Not far from Garcia's neighborhood, Barry Cain, president of Gramor Development, is showing off a video rendering of a different kind of project: the City of Vancouver's planned $1.5 billion mixed-use development, The Waterfront. Cain is the developer behind the swanky 32-acre project, right on the Columbia River.

"We've got a half-mile long park and we'll have great restaurants. It'll be just a beautiful environment," he says.

Cain hopes that environment does not include the nation's largest oil-by-rail terminal. "We're fighting it, because there's no benefit to us," he says.

'We Need It For Jobs'

But Jared Larrabee, general manager for the Vancouver Energy Project, says the proposed terminal will be "a great benefit to the area."

The project is a joint venture by the oil company Tesoro Corp. and Savage Companies, which specializes in supply chain management.

Larrabee says the terminal will create more than 300 construction jobs in the short term and about 200 additional jobs once it's up and running.

"This is a facility designed from the ground up, specifically to handle this and specifically for this type of operation," he says. "So what that means is we can design all of the state-of-the-art safety features in right from the get-go."

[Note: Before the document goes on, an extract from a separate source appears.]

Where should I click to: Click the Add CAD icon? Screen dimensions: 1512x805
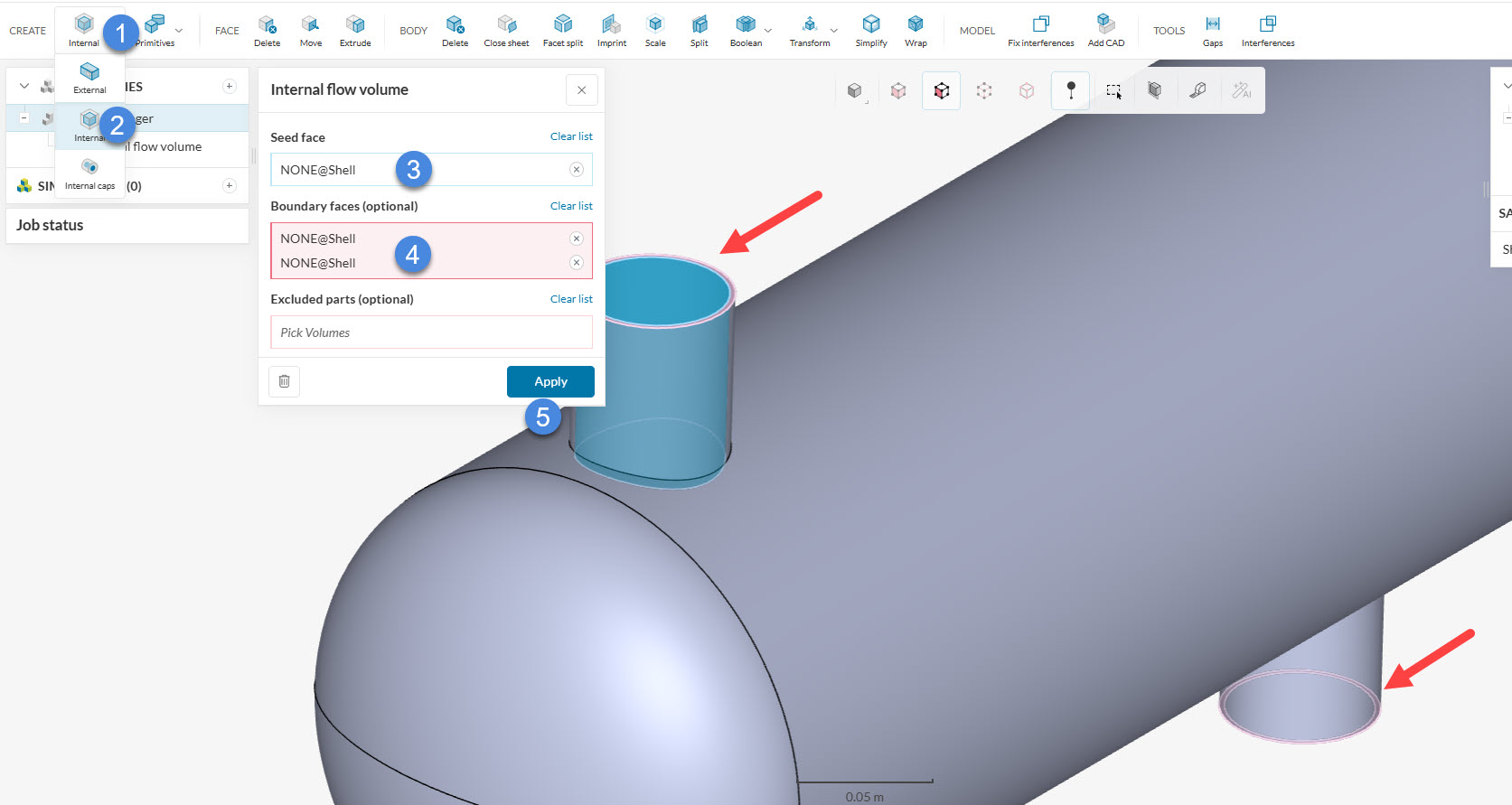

Just upriver, Chris Hickey lives on three acres with his wife, son and two massive dogs. "We get salmon and steelhead up here in the creek," he says. "It's one of the cool things about the house."

Hickey says he'd like to see the region's economy grow, so he's all for the proposed oil terminal at the Port of Vancouver — even if it means more oil trains.

"I worked in Portland for years. So many people work in Portland. And I would love to see more industry here in the Vancouver area. I mean, we need it for jobs," he says.

Hickey is certainly walking his talk. He doesn't mind that Burlington Northern Santa Fe Railway already runs trains carrying crude oil along the tracks that cut right across his driveway. "I don't worry about it," he says.

And neither does Burlington Northern. The rail company says it's not only up to the task of delivering more crude oil safely, but that it's also well aware of the risks.

The state is reviewing the oil terminal proposal at the Port of Vancouver, and several other oil terminals are also being considered along the Washington coast.